Pac-12 Championship Game: Uneven Divisions Make Title Game a Formality

Michael Mill@@MikeMill23Senior Analyst IIIDecember 2, 2011

EUGENE, OR - DECEMBER 02 : Quarterback Darron Thomas #5 of the Oregon Ducks warms up before the Pac-12 Championship game between the UCLA Bruins and the Oregon Ducks at Autzen Stadium on December 2, 2011 in Eugene, Oregon. (Photo by Steve Dykes/Getty Images)
Steve Dykes/Getty Images

In the minds of many, the Pac-12 Championship Game was played on November 19th when the Oregon Ducks took on the USC Trojans.

The Trojans, who are banned from postseason play, are actually the top team in the Pac-12 South.

In my mind, the Pac-12 Championship Game was actually played on November 12th when Oregon took on the Stanford Cardinal.

However, the real game is tonight, and Oregon is actually taking on the UCLA Bruins.

The Bruins are 6-6 with a 5-4 record in conference play.

They are also 31.5-point underdogs in tonight's championship game.

This should stir up a little controversy when it comes to not only the Pac-12 but every other conference with split conferences.

The SEC, ACC and Big Ten all have divisions as well. The championship game is between the top teams from each division in the conference.

Shouldn't the game actually be between the two best teams in the conference?

Imagine if that were the case this year.

Virginia Tech would still play Clemson in the ACC Championship. Wisconsin would still be taking on Michigan State in the Big Ten.
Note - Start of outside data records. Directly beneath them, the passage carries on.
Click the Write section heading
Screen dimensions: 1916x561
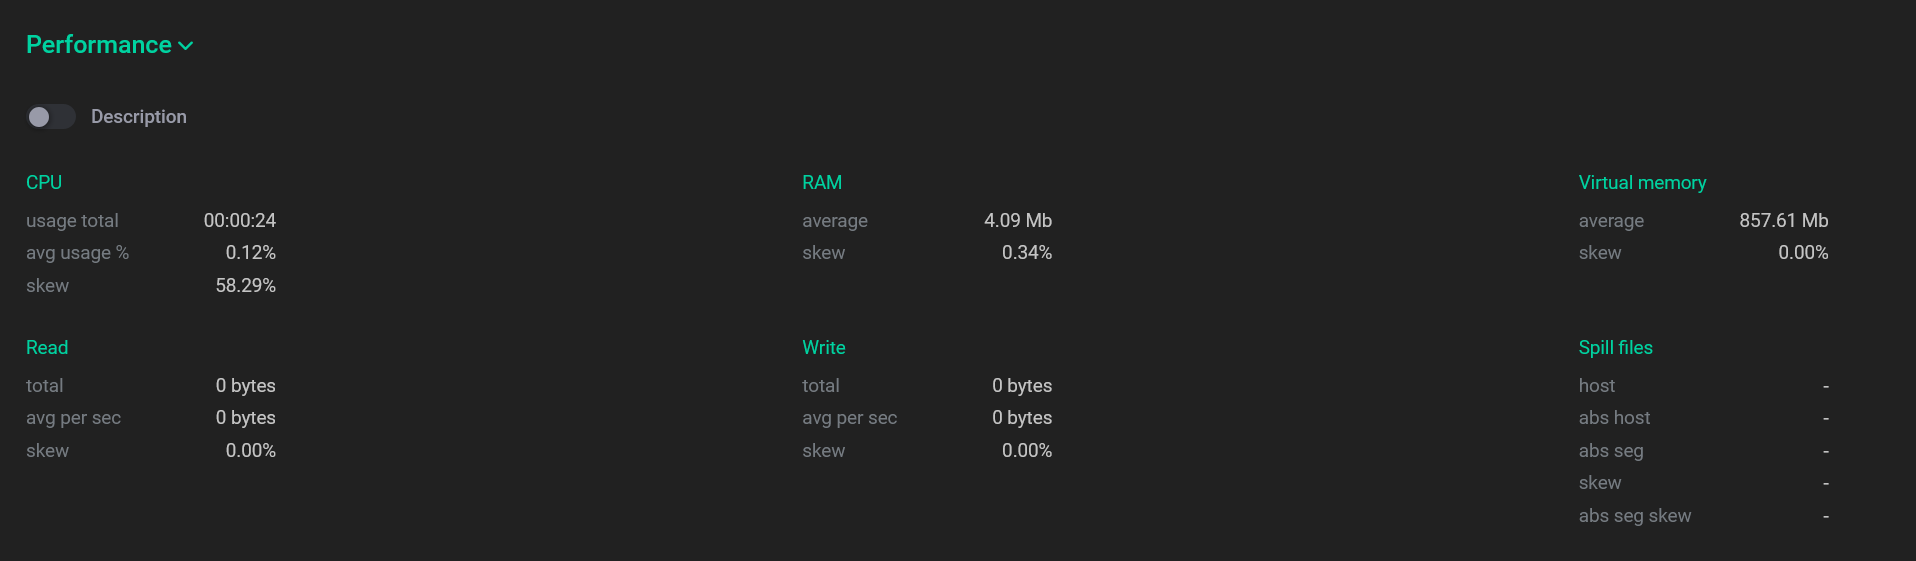(824, 348)
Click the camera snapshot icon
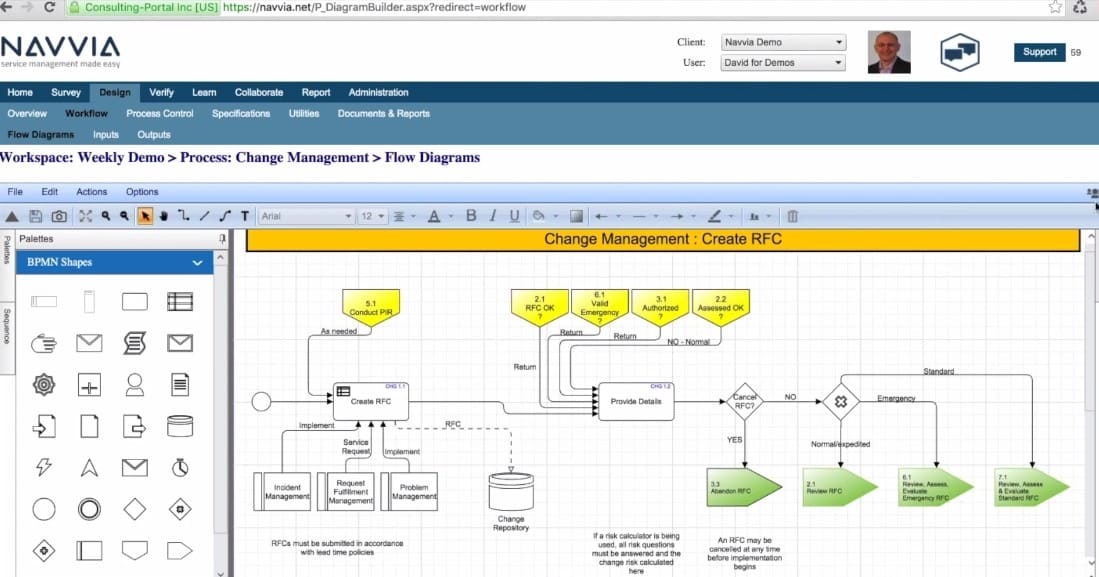 coord(59,216)
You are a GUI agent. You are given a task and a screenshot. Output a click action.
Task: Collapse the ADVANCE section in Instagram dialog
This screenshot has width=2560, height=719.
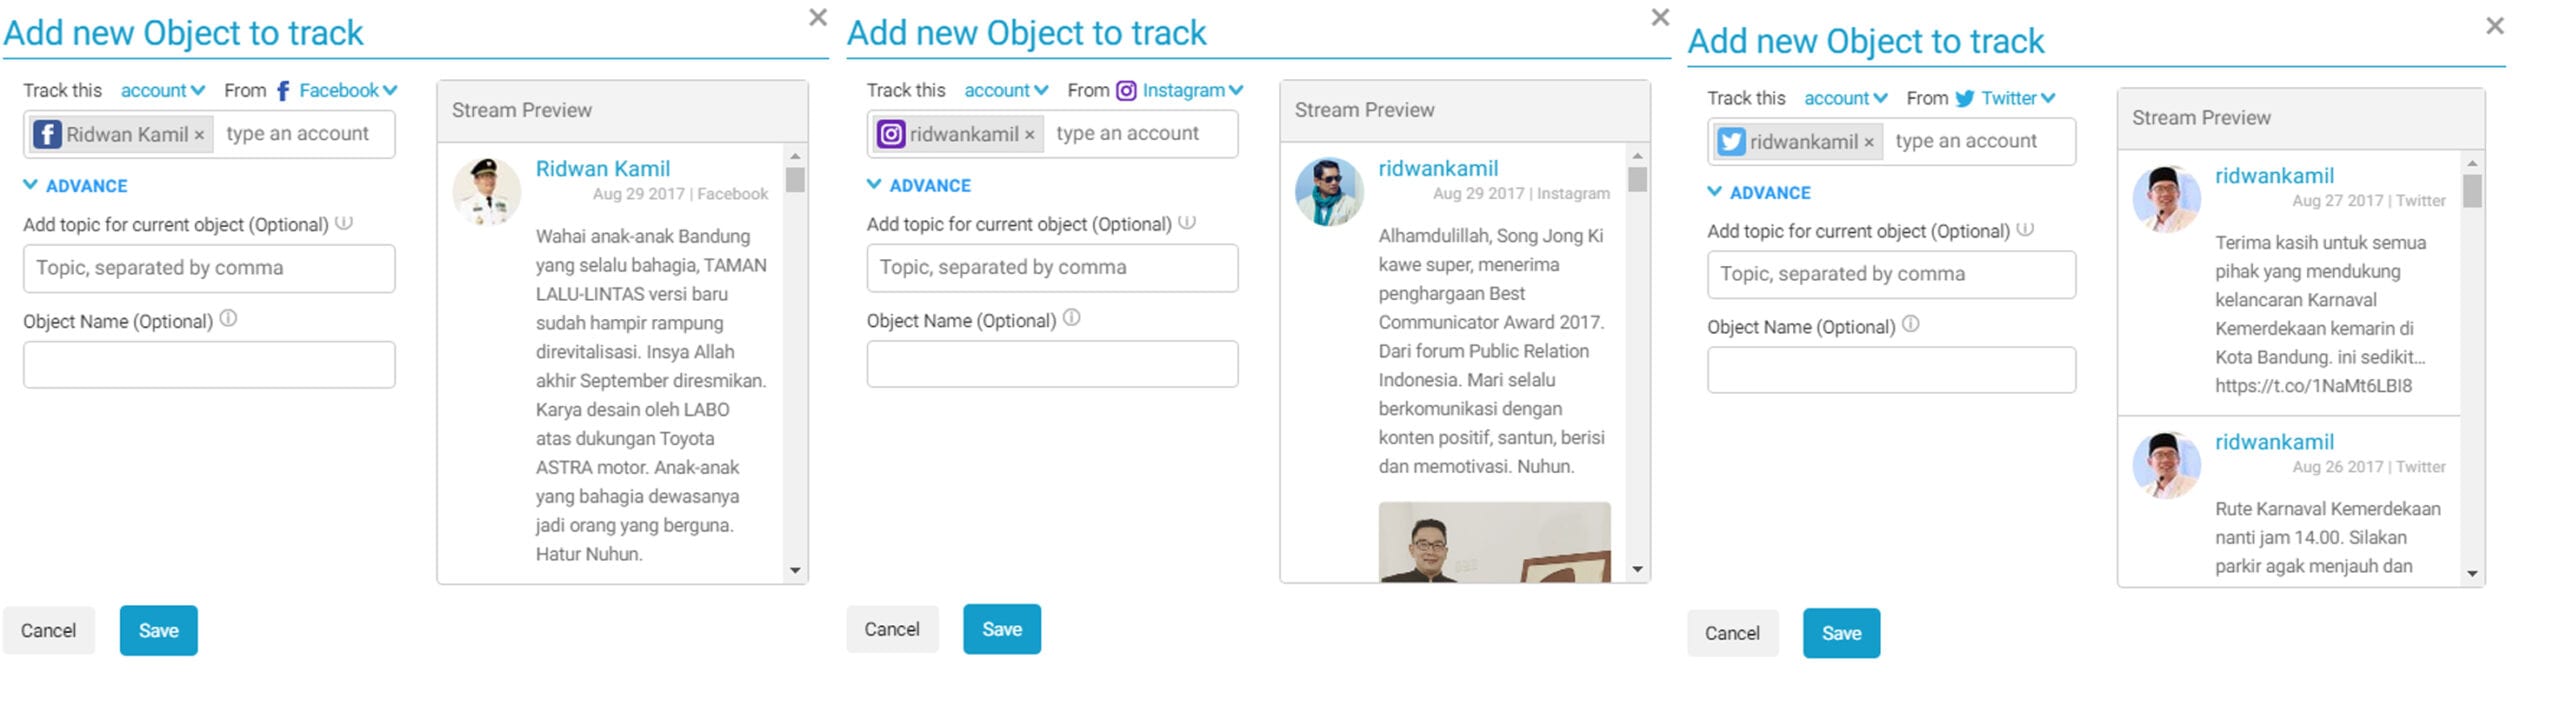919,185
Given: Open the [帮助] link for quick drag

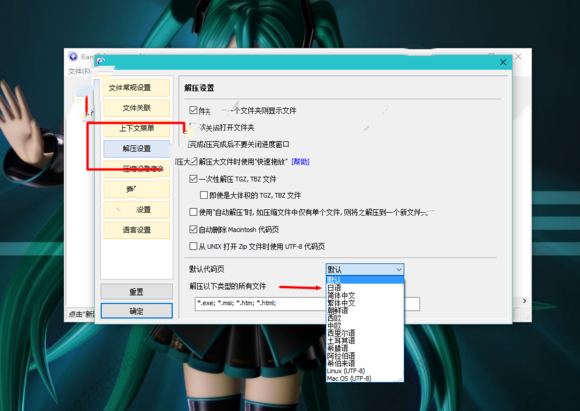Looking at the screenshot, I should tap(300, 162).
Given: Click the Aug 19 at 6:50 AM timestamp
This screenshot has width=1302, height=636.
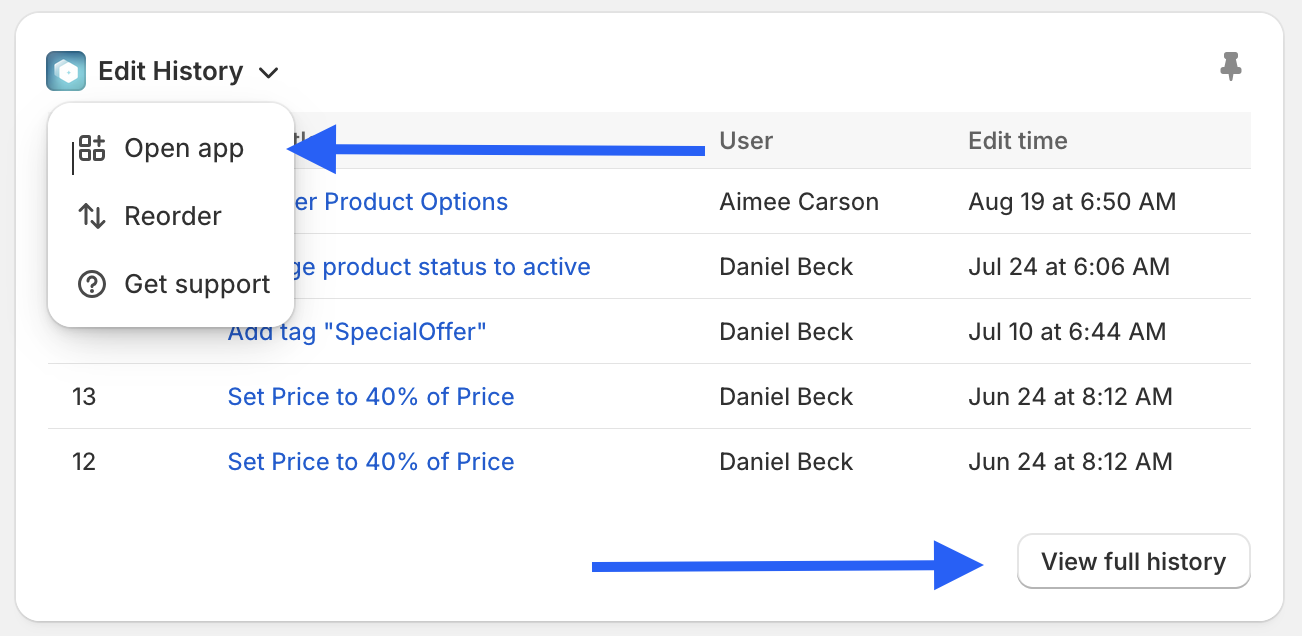Looking at the screenshot, I should point(1072,202).
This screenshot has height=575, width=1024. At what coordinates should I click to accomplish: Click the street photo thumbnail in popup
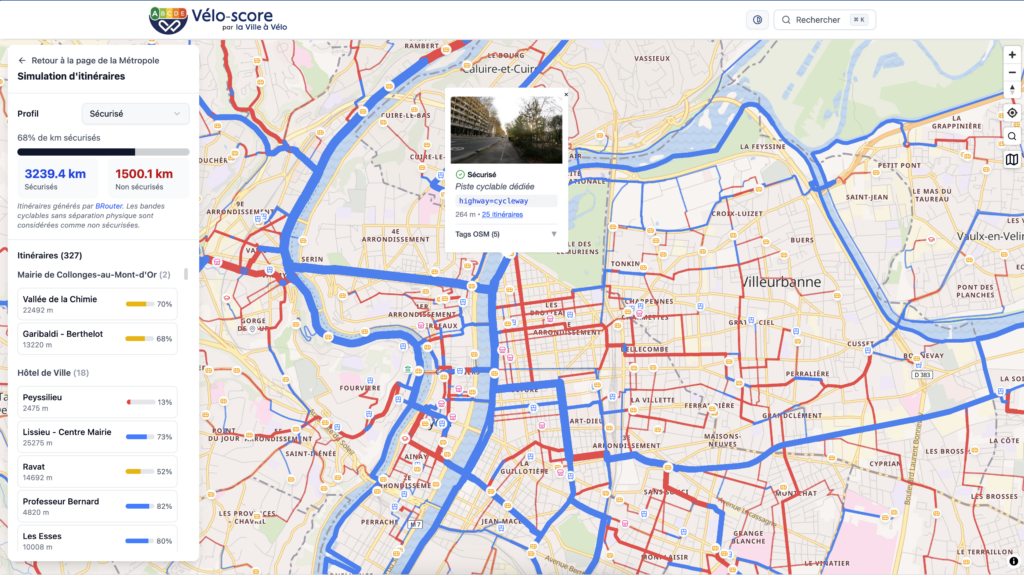[506, 130]
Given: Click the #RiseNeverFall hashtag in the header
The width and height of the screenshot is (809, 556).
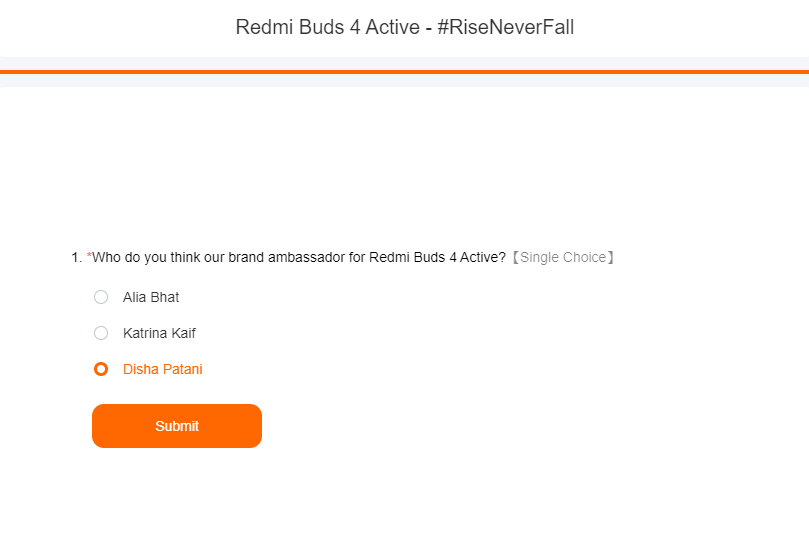Looking at the screenshot, I should pyautogui.click(x=506, y=27).
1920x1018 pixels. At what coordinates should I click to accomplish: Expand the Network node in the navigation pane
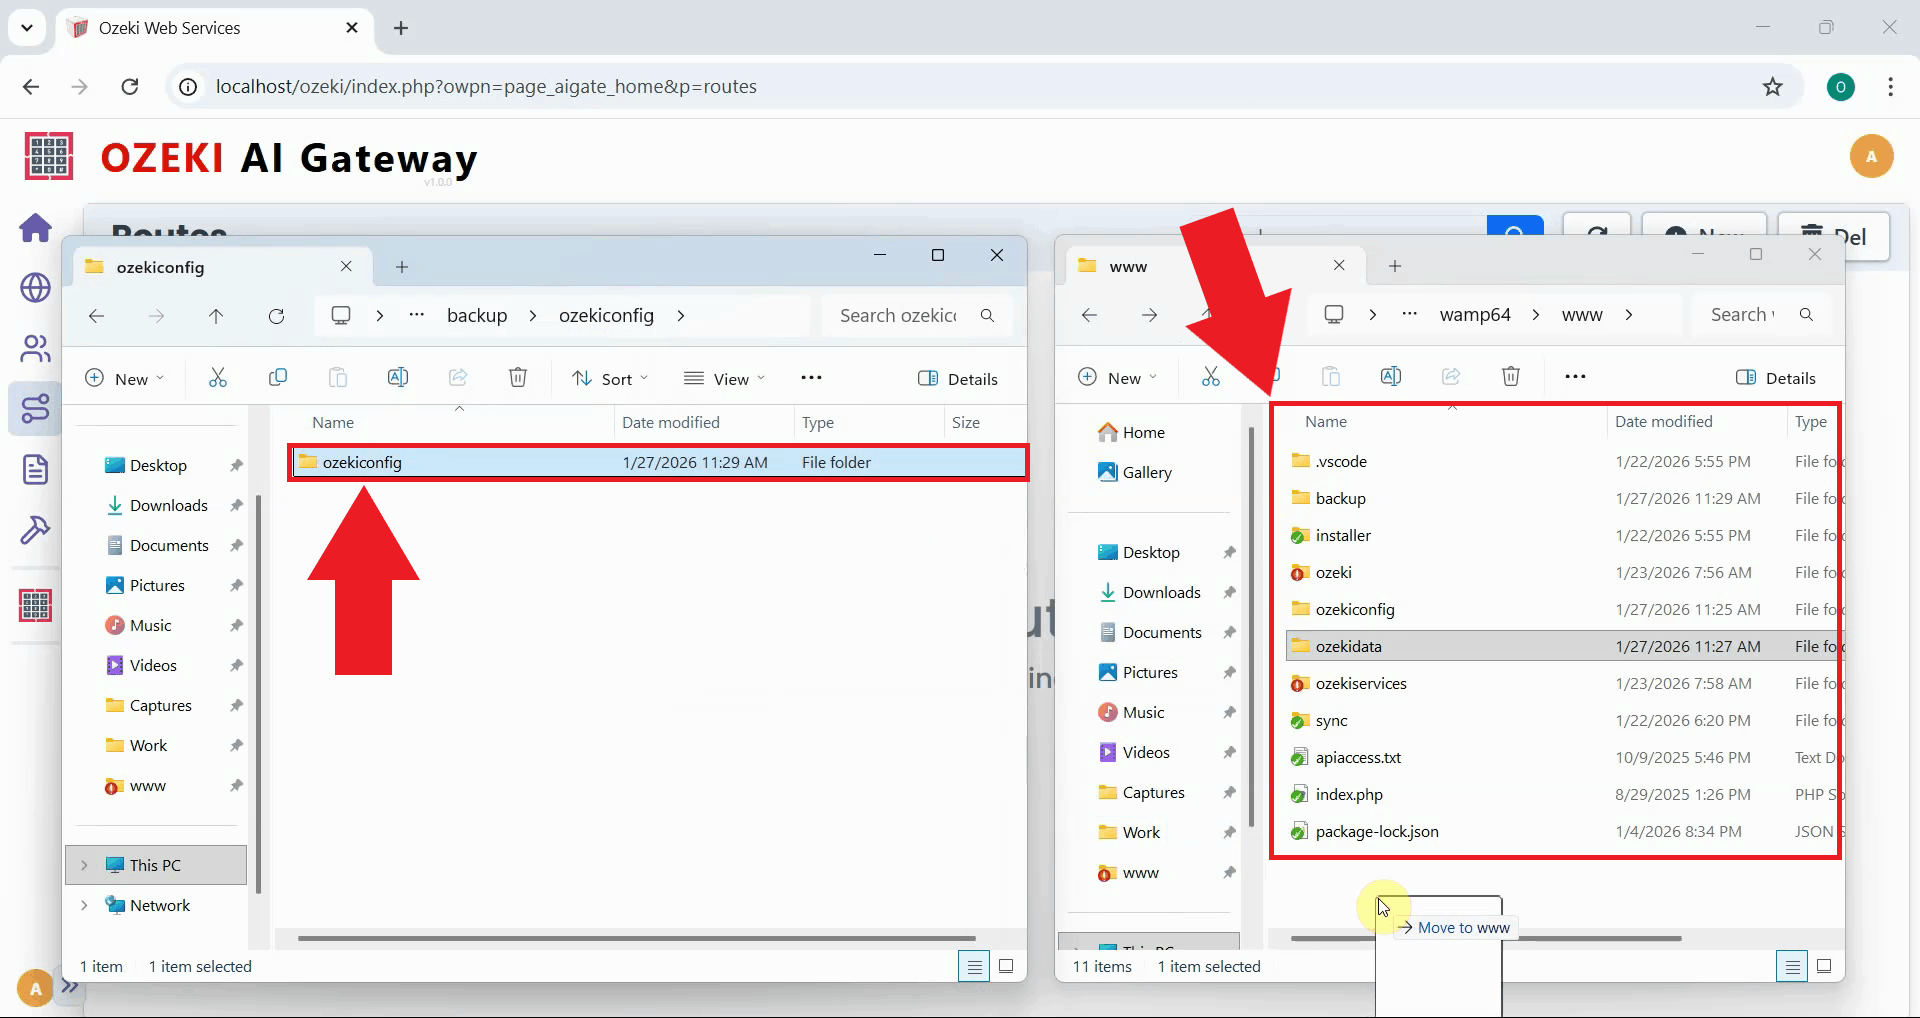84,905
However, in this game Stanford would be playing Oregon in an exciting rematch. That would definitely capture more attention than the current matchup.

LSU would be playing Alabama in the SEC Championship.

Talk about changing up the entire scheme of things in the BCS Championship Game.

However, we can't change things now. We are stuck watching Oregon blow out the Bruins instead of getting a competitive game.